GOP Senate candidate Gabriel E. Gomez sought to pre-empt President Obama's campaign rally for Democrat Edward J. Markey in Boston today, posting an online "open letter" to Obama last night that touts his own willingness to cross the aisle and calls on the president to demonstrate his bipartisanship by meeting him in Chelsea.
"I look forward to working with you to represent all the people of Massachusetts," the ex-Navy SEAL wrote. "Where we disagree, I will reach across the aisle and work to find common ground with you, and with my fellow members of Congress. As voters know, my campaign is about the future, not the past. I believe it's time for a bipartisan problem solver who will put people before politics. In that spirit of bipartisanship, while you're in Massachusetts today, I invite you to join me this afternoon at my Veterans Town Hall event in Chelsea at 2:00PM.
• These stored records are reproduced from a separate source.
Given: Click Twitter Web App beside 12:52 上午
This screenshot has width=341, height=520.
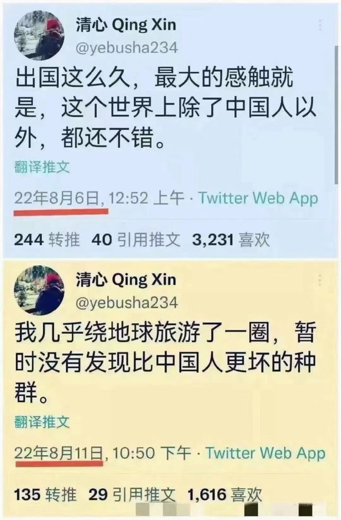Looking at the screenshot, I should pos(258,199).
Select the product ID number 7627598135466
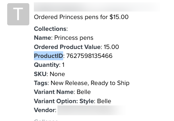This screenshot has width=174, height=121. click(89, 56)
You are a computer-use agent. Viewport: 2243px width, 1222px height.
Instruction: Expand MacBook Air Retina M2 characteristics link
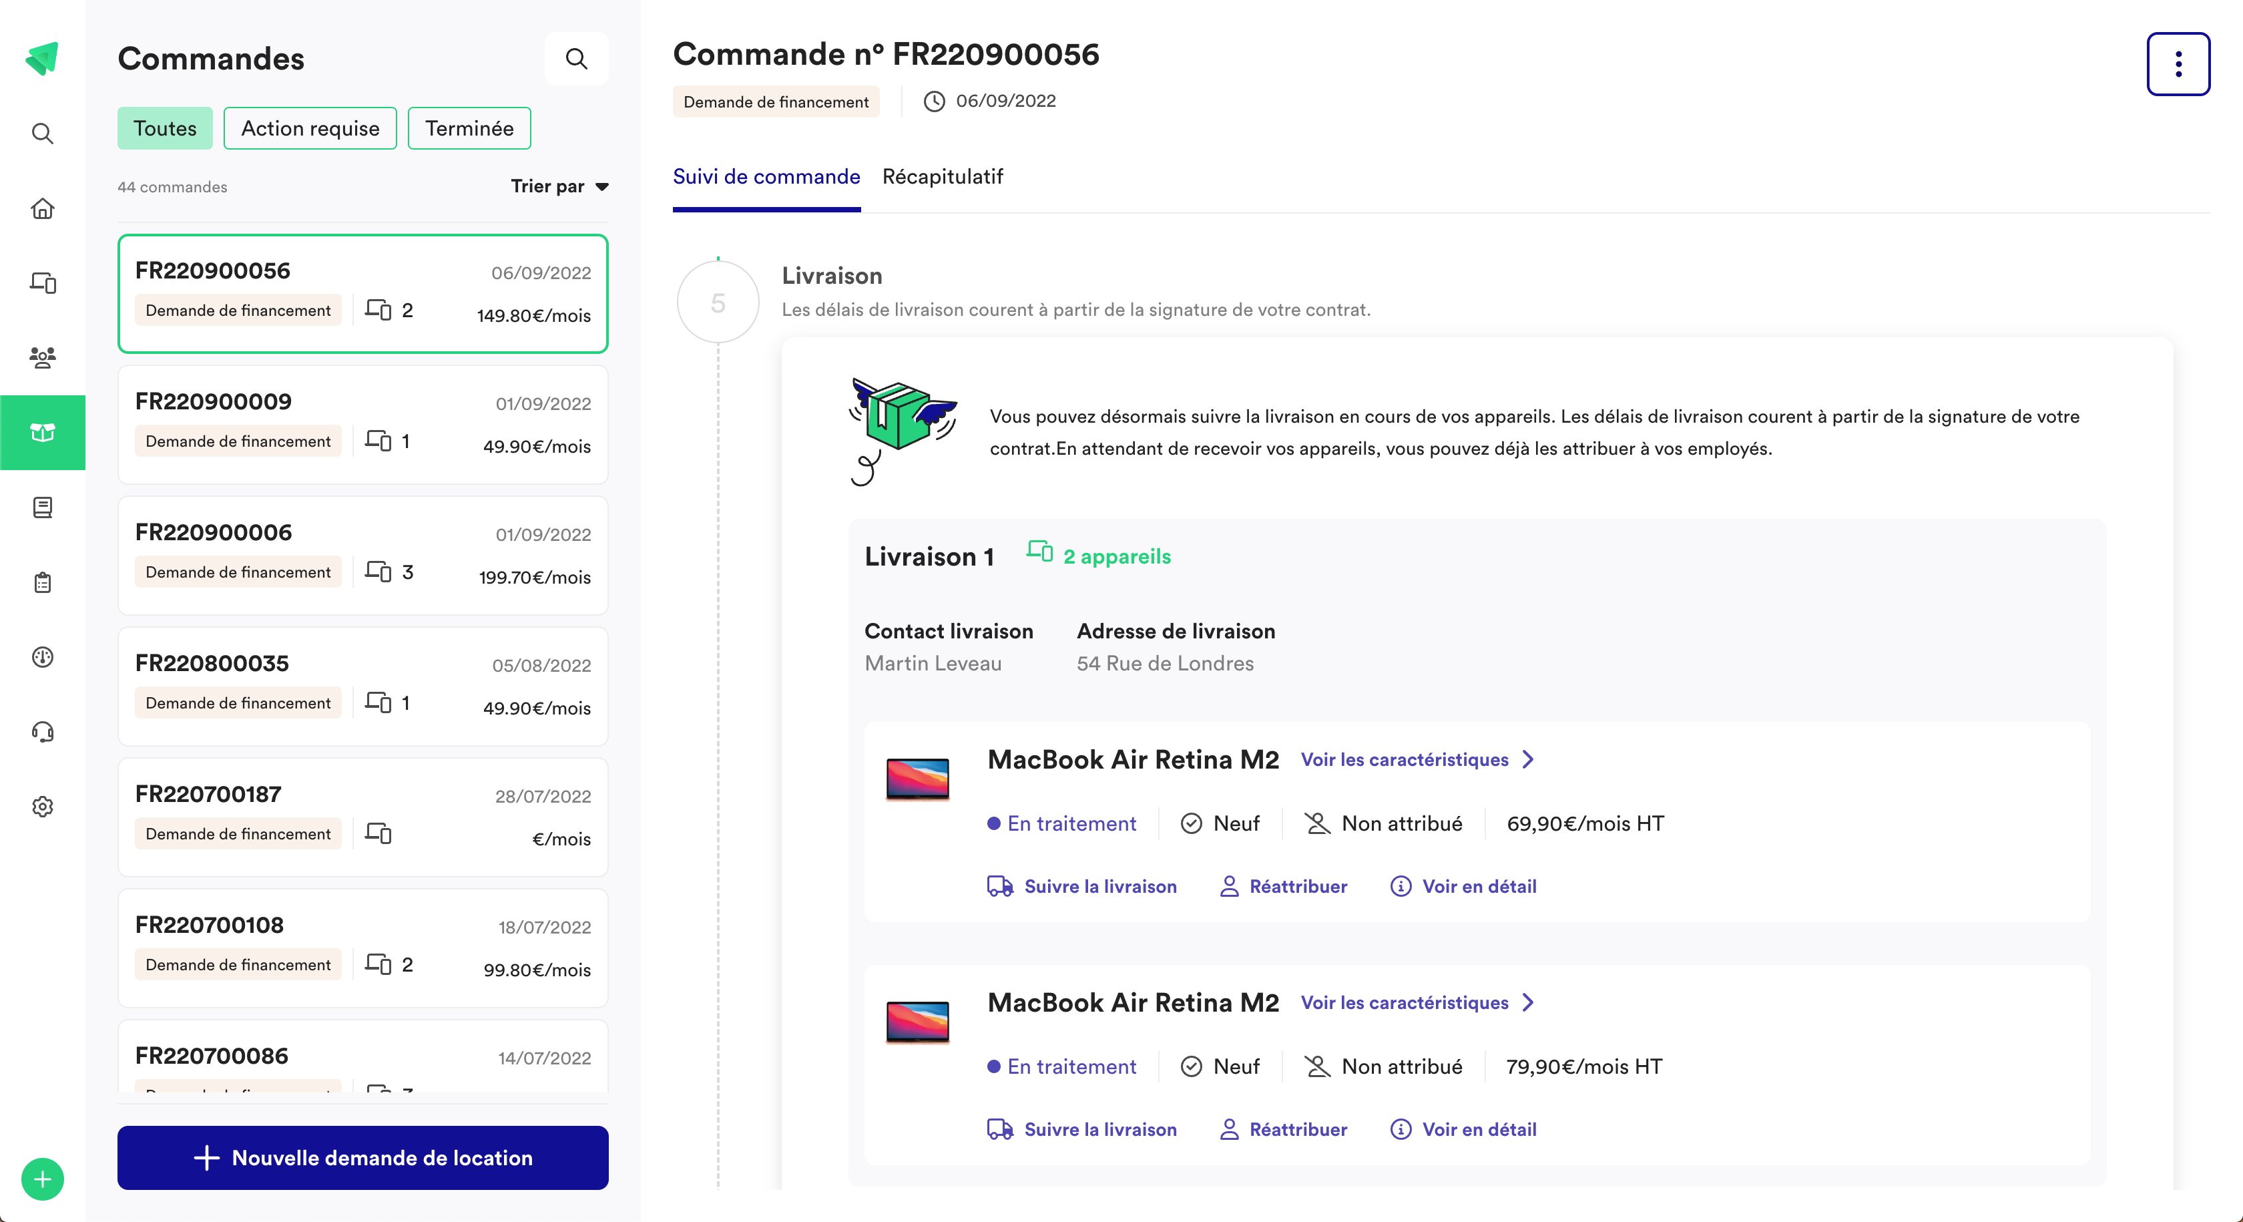[x=1420, y=760]
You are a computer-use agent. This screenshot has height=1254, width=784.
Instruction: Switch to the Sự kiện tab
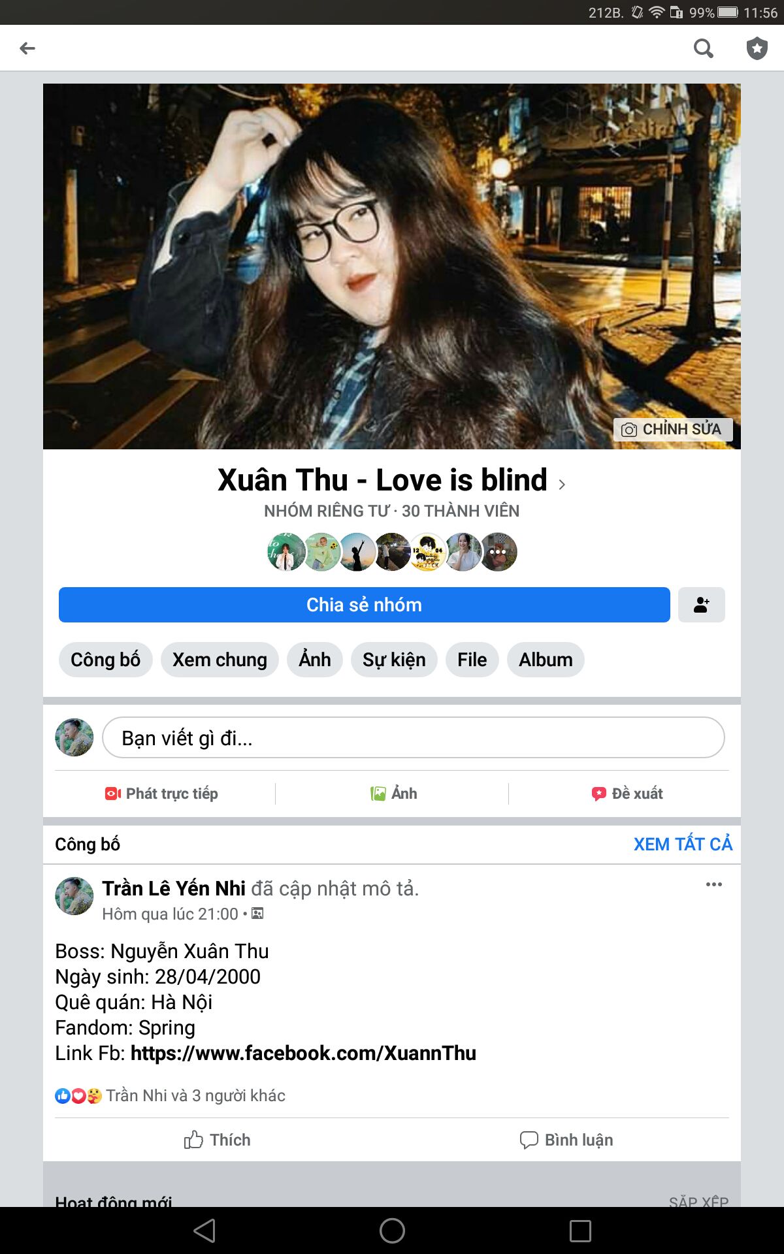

"While my opponent Congressman Markey is depending on the national Democratic machine in Washington, I'm depending on people of Massachusetts," Gomez wrote. "I hope you get an opportunity to meet them. Again, welcome to Massachusetts, and I look forward to working with you in Washington."
The claims of bipartisanship and the unusual challenge to meet follows a relentless campaign by Markey to cast Gomez as a tool of the national Republicans, some of whom have campaigned for him.
Gomez later said Obama's 2 p.m. Boston rally today shows Markey is "running scared." Two recent polls show Markey just seven points ahead of Gomez.
Last night, senior Markey adviser Mark Horan responded to Gomez's letter: "Given his history of writing to Democratic officeholders, you'd think he'd stop." The remark was a reference to Gomez's January letter to Gov. Deval Patrick asking to be appointed to replace ex-U.S. Sen. John F. Kerry, in which he touted his own vote for Obama. The letter proved an embarrassment for Gomez with Republicans.
Markey continued his line of attack as the two squared off in a debate last night in Springfield.
"These people have arrived committed to making sure that President Obama's agenda doesn't move at all. It begins with Mitch McConnell, the Republican leader in the United States Senate who was sending out letters for Mr. Gomez," Markey said.
Gomez countered that Markey has been "personally trying to demonize and make me be somebody that I'm not."